Theoretikerinnen des Städtebaus.

Texte und Projekte für die Stadt, 

By Katia Frey and Eliana Perotti (eds.)

Berlin: Reimer, 2015

240 mm x 170 mm

42 b/w illustrations

352 pages

€ 49 (paperback)

ISBN: 978-3-496-01532-1

 

 

 

Frauen blicken auf die Stadt. 

Architektinnen, Planerinnen, Reformerinnen. Theoretikerinnen des Städtebaus II, 

By Katia Frey and Eliana Perotti (eds.)

Berlin: Reimer, 2019

240 mm x 170 mm

45 b/w illustrations

360 pages

€ 49 (paperback)

ISBN: 978-3-496-01567-3

Many authors have argued that the exclusion of women in the history of art and architecture is not coincidental but based on deliberate discredit. Christine de Pizan already formulated this accusation in the fourteenth century in her Book of the City of Ladies. To support this argument, she created a reconstructed history of women in which she stressed the achievements and virtues of numerous women since antiquity. The anthologies edited by Katia Frey and Eliana Perotti should be regarded as one more attempt to record in writing the many neglected female contributions by asking how women contributed to the development of modern city planning. They assemble a wide scope of texts written by female theorists, architects, planners, and reformers, who were influential in very different areas. Many of these writings are (re)published and recognized for the first time, foregrounding female achievement of the last 150 years.

 

The editors are aware that there are and have been quite a few influential women planners and authors like Jane Jacobs, a critical observer of the man-made landscape who seriously challenged the discourse and formulated their special views. Of course, it would be more accurate to say that women are and always have been part of urbanism, but most of their contributions have disappeared from planning history. The problem is that many of them were not part of important networks, therefore, they were not as well known and by now have been more or less erased from history.

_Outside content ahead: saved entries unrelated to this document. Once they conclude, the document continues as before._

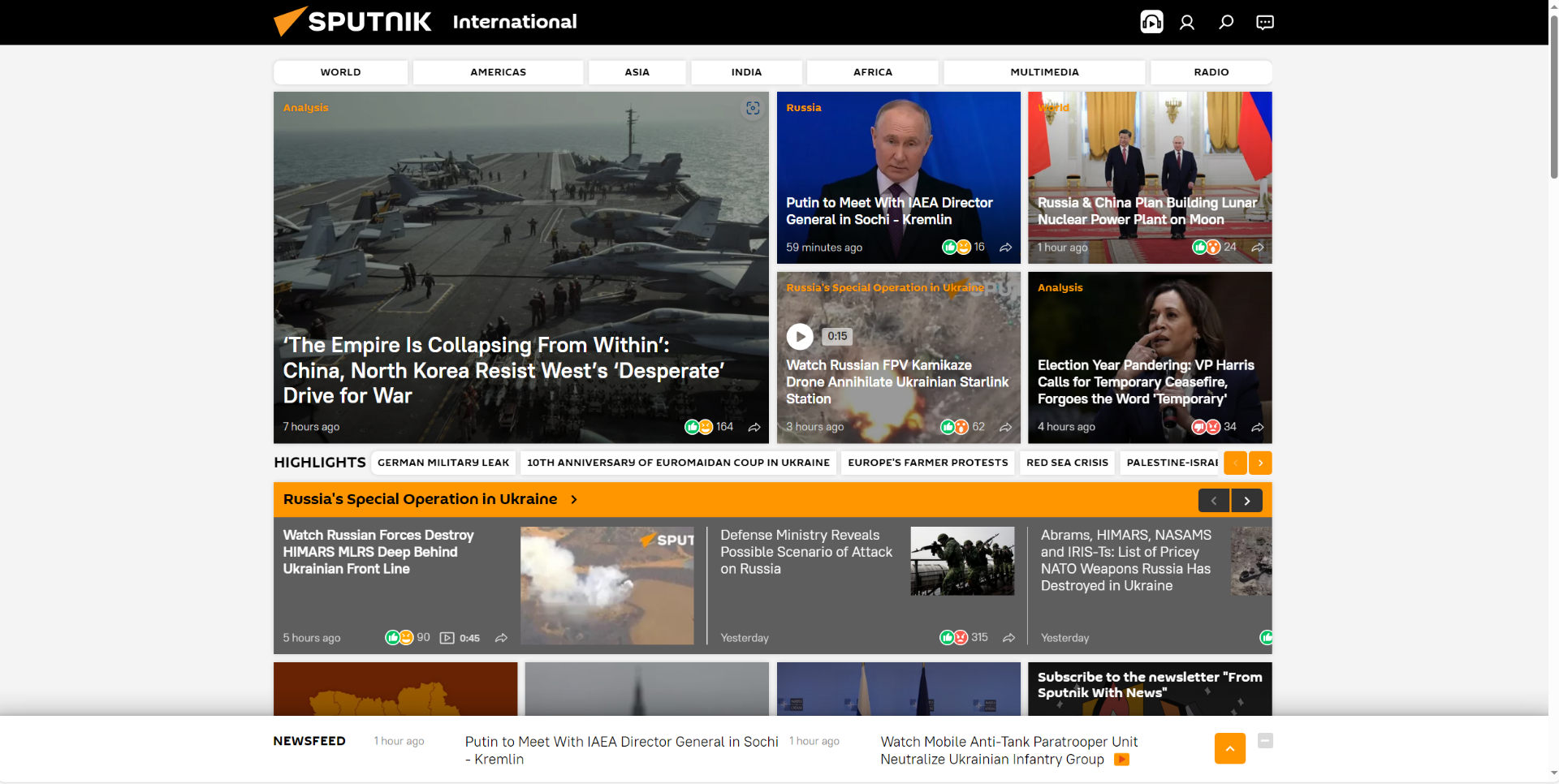Play the FPV Kamikaze Drone video
The width and height of the screenshot is (1559, 784).
(x=800, y=336)
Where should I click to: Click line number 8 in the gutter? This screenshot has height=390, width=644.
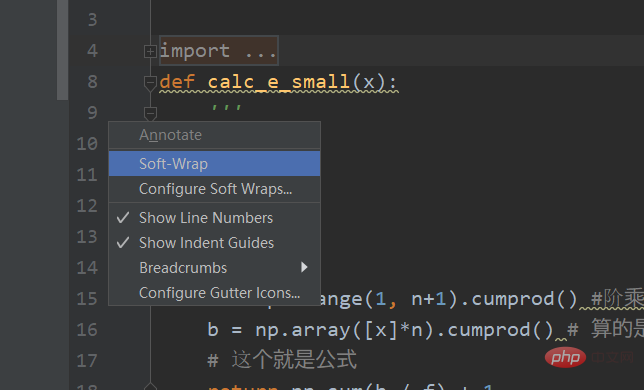92,81
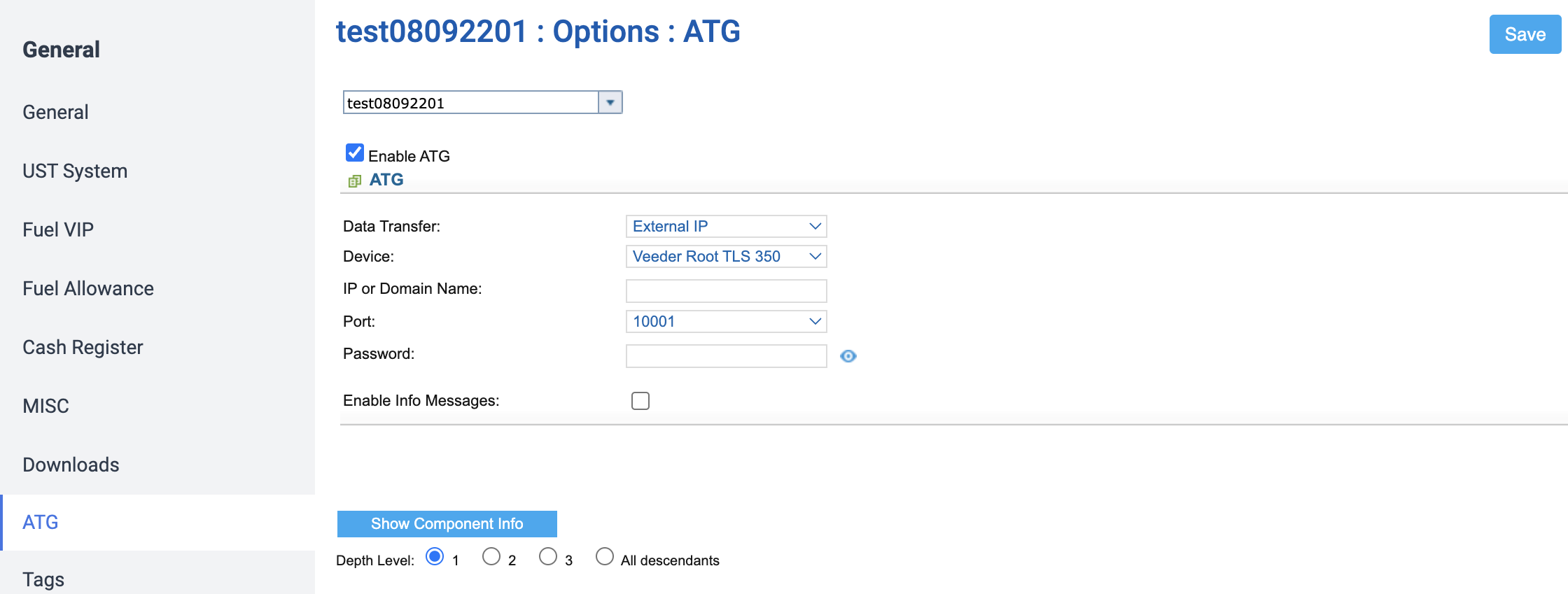Open the test08092201 combo box arrow

click(x=610, y=103)
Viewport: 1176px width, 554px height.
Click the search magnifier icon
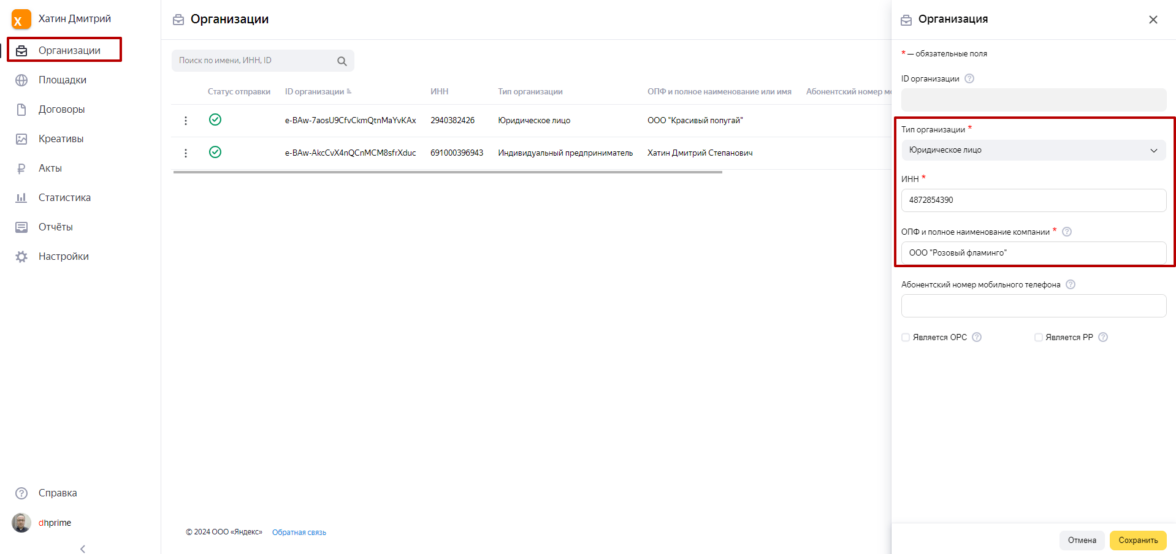[342, 61]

Frey and Perotti point out that although their names may have become forgotten, many of the female pioneers came up with the most interesting concepts about urban design and had a strong impact on city planning. Of course, some of them were gifted with a famous name like Sybil Moholy-Nagy or could operate within an influential professional network like the American critic Ada Huxtable, and gained attention during their time, but the majority of these contributions seem to have disappeared. By looking at very different approaches of female architects and theorists in city planning (with a special focus on Germany, but not exclusively) the editors tried to excavate some of those doomed perspectives and included original writings by Adelheid Poninska, Sibyl Moholy-Nagy, Myra Warhaftig, and others. The ambition of the editors is to establish a strong link between historical viewpoints and the present by asking whether or not these idealistic or challenging visions are still valid today and how they contributed to shaping the urban environments as we experience them today. This discussion is led by a prestigious selection of internationally well-known contemporary theorists, among them Mary Pepchinski, Gerald Adler, Katrin Albrecht, Hilde Heynen, and Rixt Hoekstra.

 

Volume I covers the period from the last third of the nineteenth to the middle of the twentieth century, while Volume II extends it up to the present. Each draws from a research project and an archive of source texts, written by around 300 female authors from the nineteenth- to the twenty-first-century. Many of these authors did not publish in formats traditionally used for theoretical writings like treatises and monographs. Hence the research presented here included many types of primary sources that had been neglected so far by the historiography of city planning, especially journals, travel literature, belles-lettres, theoretical writings of different specialist fields, even screen-plays, and interviews. The scope of source materials alone shows, that although women were mostly excluded from the operative part of town construction, they were very active in the theoretical field. Both books follow the same structure: Each chapter consists of an analytical article, which introduces an annex of carefully selected source texts written by female theorists. The latter are accompanied by short and very useful biographies of each theorist. Photographs, plans, and other visual source materials provide even more historical contextualization. 

 

The two-volume set was devised at the ETH Zurich (Switzerland) and is a German-language publication with a multilingual leaning. The introductory articles are written in German, while source materials in German, French, Italian, or English are presented each in their original languages, as these languages are considered to be commonly understood in Swiss academia. Source materials written in other languages, for example by Chinese and Russian theorists, were translated into German.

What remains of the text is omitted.